Direktorat Pengkajian Ideologi dan Politik Kedeputian Pengkajian Strategis Lemhannas RI mengadakan Focus Group Discussion (FGD) dengan tema “Menentukan Posisi Haluan Negara dalam Sistem Presidensial guna Keberlanjutan Pembangunan Nasional” bertempat di Ruang Gatot Kaca, Kamis (23/1).

FGD tersebut merupakan rangkaian kedua dari pelaksanaan FGD dengan tema yang sama. Penyelenggaraan FGD dilatarbelakangi dengan adanya amandemen UUD 1945 yang mengubah Tap MPR sehingga Garis Besar Haluan Negara (GBHN) tidak berlaku lagi dan diganti dengan UU No. 25 Tahun 2004 tentang Sistem Perencanaan Pembangunan Nasional (SPPN). Perubahan ini menimbulkan pro dan kontra di masyarakat.

Pada FGD kali ini, narasumber terdiri dari Wakil Ketua DPD RI Letjen TNI Mar (Purn) Dr. Nono Sampono, S.Pi., M.Si., Anggota Komisi II DPR RI Dr. Junimart Girsang, S.H., M.B.A., M.H., dan  Guru Besar Hukum Tata Negara Universitas Indonesia Prof. Dr. Satya Arinanto, S.H., M.H. Memulai pemaparannya, Wakil Ketua DPD RI Letjen TNI Mar (Purn) Dr. Nono Sampono, S.Pi., M.Si. menyatakan bahwa negara adalah organ hidup yang bergerak dalam ruang dan waktu. Negara memiliki 3 komponen, yakni wilayah, rakyat, dan pemerintah yang memiliki kepentingan dan tujuan nasional. Dalam pelaksanaannya, negara dipengaruhi oleh perkembangan lingkungan strategis baik secara global, regional, dan nasional yang berkembang menjadi geopolitik dan geostrategis. Lebih lanjut Nono menyatakan bahwa visi dan misi, baik Presiden, Gubernur, maupun Bupati/Walikota, harus bersifat terpadu, berkesinambungan, dan berkelanjutan secara nasional serta berdasarkan Pancasila dan UUD 1945. “Jadi pembangunan-pembangunan yang dilakukan oleh Presiden, maupun Gubernur atau Walikota harus menyatu dan terpadu,” ujar Nono.

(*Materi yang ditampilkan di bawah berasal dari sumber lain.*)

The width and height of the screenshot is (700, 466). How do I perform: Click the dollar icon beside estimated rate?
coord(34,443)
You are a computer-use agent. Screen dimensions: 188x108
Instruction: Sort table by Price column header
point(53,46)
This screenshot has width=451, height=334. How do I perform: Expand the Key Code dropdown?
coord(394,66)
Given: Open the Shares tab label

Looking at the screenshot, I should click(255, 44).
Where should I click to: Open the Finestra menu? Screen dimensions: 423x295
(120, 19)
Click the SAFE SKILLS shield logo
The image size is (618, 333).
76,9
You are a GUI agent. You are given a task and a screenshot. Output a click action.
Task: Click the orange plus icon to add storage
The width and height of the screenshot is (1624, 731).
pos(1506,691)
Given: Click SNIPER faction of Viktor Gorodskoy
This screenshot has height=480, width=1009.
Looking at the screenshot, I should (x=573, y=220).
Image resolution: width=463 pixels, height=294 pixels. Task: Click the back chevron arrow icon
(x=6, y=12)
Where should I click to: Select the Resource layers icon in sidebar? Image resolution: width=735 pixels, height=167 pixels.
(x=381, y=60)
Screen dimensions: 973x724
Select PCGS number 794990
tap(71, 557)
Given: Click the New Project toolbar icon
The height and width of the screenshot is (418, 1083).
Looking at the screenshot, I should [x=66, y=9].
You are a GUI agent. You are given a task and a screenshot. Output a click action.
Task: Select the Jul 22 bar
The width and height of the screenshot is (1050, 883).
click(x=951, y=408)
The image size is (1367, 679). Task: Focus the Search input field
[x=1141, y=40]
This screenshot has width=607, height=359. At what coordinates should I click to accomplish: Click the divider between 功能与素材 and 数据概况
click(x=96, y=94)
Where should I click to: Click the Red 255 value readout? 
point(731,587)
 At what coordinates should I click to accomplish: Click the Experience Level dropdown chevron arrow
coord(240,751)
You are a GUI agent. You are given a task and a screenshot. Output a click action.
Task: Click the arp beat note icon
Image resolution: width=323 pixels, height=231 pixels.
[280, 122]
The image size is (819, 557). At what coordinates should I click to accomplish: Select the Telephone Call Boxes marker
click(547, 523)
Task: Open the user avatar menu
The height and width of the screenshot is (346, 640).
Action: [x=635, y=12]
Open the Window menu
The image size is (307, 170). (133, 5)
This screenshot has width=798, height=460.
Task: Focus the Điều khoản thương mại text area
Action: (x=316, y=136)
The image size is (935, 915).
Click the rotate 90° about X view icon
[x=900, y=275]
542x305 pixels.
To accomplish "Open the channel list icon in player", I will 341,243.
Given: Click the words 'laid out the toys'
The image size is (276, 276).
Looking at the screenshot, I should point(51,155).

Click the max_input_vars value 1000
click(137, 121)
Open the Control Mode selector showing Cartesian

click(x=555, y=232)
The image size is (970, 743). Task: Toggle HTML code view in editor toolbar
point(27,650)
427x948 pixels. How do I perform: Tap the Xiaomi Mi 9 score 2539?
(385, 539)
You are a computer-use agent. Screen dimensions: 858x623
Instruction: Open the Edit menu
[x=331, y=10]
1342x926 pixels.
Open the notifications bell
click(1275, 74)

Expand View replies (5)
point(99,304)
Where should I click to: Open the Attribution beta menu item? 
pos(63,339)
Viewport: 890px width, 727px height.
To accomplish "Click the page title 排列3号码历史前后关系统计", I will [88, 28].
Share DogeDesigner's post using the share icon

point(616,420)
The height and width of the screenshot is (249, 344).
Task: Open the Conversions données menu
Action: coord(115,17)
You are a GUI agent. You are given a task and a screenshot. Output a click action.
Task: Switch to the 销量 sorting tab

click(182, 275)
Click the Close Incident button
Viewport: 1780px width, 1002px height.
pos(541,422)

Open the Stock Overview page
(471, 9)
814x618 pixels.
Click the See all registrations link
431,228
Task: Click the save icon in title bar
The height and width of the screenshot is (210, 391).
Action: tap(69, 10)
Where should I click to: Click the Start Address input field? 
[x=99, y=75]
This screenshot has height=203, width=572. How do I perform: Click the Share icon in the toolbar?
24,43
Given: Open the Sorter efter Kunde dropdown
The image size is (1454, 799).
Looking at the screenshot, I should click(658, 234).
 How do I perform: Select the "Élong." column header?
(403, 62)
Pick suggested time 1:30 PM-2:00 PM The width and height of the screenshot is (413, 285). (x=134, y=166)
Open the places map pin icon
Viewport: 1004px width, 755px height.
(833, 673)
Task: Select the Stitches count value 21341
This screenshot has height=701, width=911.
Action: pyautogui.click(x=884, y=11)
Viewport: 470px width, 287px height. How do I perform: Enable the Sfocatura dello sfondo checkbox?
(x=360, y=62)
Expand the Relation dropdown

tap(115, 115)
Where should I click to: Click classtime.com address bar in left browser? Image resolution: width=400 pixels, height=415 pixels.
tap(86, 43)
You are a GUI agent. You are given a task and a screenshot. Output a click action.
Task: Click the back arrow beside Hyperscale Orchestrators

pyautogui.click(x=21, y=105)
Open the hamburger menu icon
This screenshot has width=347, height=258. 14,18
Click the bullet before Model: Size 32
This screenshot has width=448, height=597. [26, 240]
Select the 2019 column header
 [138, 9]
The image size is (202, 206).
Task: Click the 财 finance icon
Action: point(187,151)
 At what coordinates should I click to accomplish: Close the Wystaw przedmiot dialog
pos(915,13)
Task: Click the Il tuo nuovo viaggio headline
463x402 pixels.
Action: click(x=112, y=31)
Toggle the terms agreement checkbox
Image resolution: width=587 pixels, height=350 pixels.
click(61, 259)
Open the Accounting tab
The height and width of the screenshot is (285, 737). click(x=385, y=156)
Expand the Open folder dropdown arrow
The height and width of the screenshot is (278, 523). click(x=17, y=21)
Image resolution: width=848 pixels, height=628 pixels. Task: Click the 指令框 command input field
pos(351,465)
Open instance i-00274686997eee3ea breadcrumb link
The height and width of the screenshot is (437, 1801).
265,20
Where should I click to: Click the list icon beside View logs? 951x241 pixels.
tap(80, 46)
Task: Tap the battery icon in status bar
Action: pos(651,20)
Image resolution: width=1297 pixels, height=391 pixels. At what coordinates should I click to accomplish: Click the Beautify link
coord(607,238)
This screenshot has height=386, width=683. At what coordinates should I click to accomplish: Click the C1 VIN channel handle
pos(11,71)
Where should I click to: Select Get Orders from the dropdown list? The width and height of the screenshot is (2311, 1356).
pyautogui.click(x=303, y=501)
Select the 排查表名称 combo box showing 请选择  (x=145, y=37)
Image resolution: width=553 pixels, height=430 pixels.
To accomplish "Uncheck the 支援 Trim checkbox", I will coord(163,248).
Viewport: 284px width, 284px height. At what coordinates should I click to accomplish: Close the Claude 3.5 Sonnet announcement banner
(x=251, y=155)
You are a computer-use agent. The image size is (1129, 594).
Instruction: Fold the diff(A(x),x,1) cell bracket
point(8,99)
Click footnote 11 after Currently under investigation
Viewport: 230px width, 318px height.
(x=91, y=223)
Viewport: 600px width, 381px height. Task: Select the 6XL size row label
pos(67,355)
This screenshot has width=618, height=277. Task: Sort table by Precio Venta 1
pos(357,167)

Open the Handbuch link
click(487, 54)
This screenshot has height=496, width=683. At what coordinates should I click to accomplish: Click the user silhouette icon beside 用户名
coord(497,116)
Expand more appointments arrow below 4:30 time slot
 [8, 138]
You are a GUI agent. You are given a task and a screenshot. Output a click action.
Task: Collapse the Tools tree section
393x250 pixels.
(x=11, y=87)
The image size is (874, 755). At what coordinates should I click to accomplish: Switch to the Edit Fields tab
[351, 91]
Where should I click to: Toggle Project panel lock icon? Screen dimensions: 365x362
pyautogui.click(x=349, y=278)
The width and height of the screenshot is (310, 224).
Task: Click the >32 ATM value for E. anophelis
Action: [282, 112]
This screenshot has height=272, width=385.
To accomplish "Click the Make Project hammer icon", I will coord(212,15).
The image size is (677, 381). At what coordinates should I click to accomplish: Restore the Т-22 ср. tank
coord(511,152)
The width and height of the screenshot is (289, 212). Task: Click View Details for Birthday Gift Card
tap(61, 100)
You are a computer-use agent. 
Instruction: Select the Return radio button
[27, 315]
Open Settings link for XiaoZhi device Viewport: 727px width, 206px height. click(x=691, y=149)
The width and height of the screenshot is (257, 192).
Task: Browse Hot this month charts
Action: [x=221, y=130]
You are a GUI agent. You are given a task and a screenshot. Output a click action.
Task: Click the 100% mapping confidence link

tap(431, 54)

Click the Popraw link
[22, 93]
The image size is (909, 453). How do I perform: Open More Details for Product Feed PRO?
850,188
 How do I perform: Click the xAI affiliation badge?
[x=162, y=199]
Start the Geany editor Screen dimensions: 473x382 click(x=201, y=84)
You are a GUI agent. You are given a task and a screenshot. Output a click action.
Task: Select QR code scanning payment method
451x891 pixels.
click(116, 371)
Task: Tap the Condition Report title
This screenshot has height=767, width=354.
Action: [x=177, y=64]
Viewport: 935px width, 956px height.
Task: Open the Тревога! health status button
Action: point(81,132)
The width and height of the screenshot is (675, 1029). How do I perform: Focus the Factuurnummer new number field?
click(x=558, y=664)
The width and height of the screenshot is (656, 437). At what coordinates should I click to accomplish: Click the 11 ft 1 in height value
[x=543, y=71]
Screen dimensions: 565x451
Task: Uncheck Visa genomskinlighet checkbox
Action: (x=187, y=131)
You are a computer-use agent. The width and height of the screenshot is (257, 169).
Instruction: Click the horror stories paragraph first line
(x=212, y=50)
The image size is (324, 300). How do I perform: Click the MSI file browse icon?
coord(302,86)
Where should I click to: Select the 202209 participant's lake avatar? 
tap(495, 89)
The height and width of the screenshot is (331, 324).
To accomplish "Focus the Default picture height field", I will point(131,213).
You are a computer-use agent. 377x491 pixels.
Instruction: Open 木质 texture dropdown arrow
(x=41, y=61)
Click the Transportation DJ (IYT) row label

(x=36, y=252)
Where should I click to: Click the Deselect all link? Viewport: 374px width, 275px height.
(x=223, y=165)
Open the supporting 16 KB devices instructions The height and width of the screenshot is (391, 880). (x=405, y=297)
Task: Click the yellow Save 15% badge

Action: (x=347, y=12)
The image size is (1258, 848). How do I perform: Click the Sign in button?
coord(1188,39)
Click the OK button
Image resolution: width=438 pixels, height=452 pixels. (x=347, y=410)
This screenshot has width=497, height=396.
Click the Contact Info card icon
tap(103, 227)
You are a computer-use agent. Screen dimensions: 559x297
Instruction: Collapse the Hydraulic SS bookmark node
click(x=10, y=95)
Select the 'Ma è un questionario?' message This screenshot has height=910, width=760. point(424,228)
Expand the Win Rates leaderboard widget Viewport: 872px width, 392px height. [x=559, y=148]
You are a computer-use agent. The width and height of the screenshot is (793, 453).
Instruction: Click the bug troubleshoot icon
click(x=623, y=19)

Menurut Nono, haluan negara baiknya tertuang dalam GBHN dan RPJPN/RPJMN menurut peraturan perundang-undangan yang berlaku. “Haluan negara tidak membatasi kewenangan,” lanjut Nono. Haluan negara merupakan haluan bagi negara dalam pelaksanaan pembangunan nasional yang berisikan garis besar sebagai pernyataan bentuk kehendak rakyat Indonesia menuju terciptanya masyarakat Indonesia yang adil dan makmur yang ditetapkan oleh MPR.

“Amandemen sesungguhnya terbatas, hanya yang bersentuhan dengan haluan negara, tentang pembangunan bangsa dalam rangka mensejahterakan rakyat” kata Anggota Komisi II DPR RI Dr. Junimart Girsang, S.H., M.B.A., M.H.. Kemudian Junimart menjelaskan bahwa pada prinsipnya, substansi di dalam pokok-pokok haluan negara hanya memuat kebijakan strategis yang akan menjadi rujukan bagi penyusunan haluan pembangunan oleh pemerintah.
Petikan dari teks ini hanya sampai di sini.